There's no overriding theme to the latest Darla sampler though one might argue that quality and diversity are two that are very much present and accounted for. The twenty-fifth(!) installment in the series pulls together thirty-five tracks from labels like Ad Noiseam, Autres Directions In Music, Sublight, Elefant, Planting Seeds, Resonant, n5MD, and, of course, Darla itself. The artists too come from all corners of the globe—the UK, Iceland, Brazil, Sweden, Italy, Greece, Japan, US, and so on—and any listener puzzling over track sequencing can relax, as the selections are alphabetically arranged by artist. Styles run the gamut, from dramatic electronic mood music (Aarktica, Yellow6, Cdatakill), dreamy synth-pop (My Little Airport, Future Conditional), guitar-heavy indie-rock (California Oranges, Section 25, Hell On Wheels), breezy folk-rock (Cooper, The Voyces, Corazon), aggressive IDM-breakcore (AZ-Rotator), instrumental post-rock (Japancakes), and even Stereolab-styled mayhem (Jupiter Apple).

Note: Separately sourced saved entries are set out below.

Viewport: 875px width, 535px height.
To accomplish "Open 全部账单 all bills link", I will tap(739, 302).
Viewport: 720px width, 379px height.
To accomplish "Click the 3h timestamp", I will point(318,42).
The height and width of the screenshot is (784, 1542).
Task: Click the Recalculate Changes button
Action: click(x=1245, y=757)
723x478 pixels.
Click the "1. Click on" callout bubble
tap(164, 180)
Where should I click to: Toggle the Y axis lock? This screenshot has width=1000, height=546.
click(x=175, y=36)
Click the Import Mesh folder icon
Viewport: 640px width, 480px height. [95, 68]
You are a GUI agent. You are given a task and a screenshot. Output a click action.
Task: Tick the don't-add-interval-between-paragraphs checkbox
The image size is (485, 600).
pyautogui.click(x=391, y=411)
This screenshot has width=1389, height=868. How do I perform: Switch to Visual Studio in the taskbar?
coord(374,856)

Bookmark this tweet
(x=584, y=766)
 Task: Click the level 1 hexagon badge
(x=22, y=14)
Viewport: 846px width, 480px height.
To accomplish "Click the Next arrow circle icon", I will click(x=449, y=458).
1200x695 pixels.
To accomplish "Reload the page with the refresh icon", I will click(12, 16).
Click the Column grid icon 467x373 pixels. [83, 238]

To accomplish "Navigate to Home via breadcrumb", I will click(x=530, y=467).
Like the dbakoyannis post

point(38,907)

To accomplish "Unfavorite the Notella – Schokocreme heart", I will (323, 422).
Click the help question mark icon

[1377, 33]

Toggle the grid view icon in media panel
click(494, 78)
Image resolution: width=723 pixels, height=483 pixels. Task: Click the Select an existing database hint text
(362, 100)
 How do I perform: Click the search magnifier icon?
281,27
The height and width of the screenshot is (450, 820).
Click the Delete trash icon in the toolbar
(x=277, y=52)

Highlights? Many, including: Atone's “72 Mesures Et Plus” (a somber meditation where a Melodica wheezes amidst tinkling piano droplets), Lullatone's breezy Bossa Nova treatment of “Sleepytime Samba,” the epic sweep of Lights Out Asia's “Lights Out, Crying Planes,” the entrancing vocal melodies and harmonies of Linda Draper's ballad “Shine,” the Mazzy Starr-like charm of Land Of Ill Earthquakes' winsome “Acres Of Fakers,” the delicate acoustic breeze that blows through RF & Lili De La Mora's “Moon Balloon,” the mournful strings in Blaine Reininger's haunted “House of Atreus,” and the blistering shoegaze roar of Keith Canisius's (aka Rumskib) “The Sea Me, Feel Me.” Is it a worthwhile acquisition? Sure it is, and even more so when almost every track is an exclusive.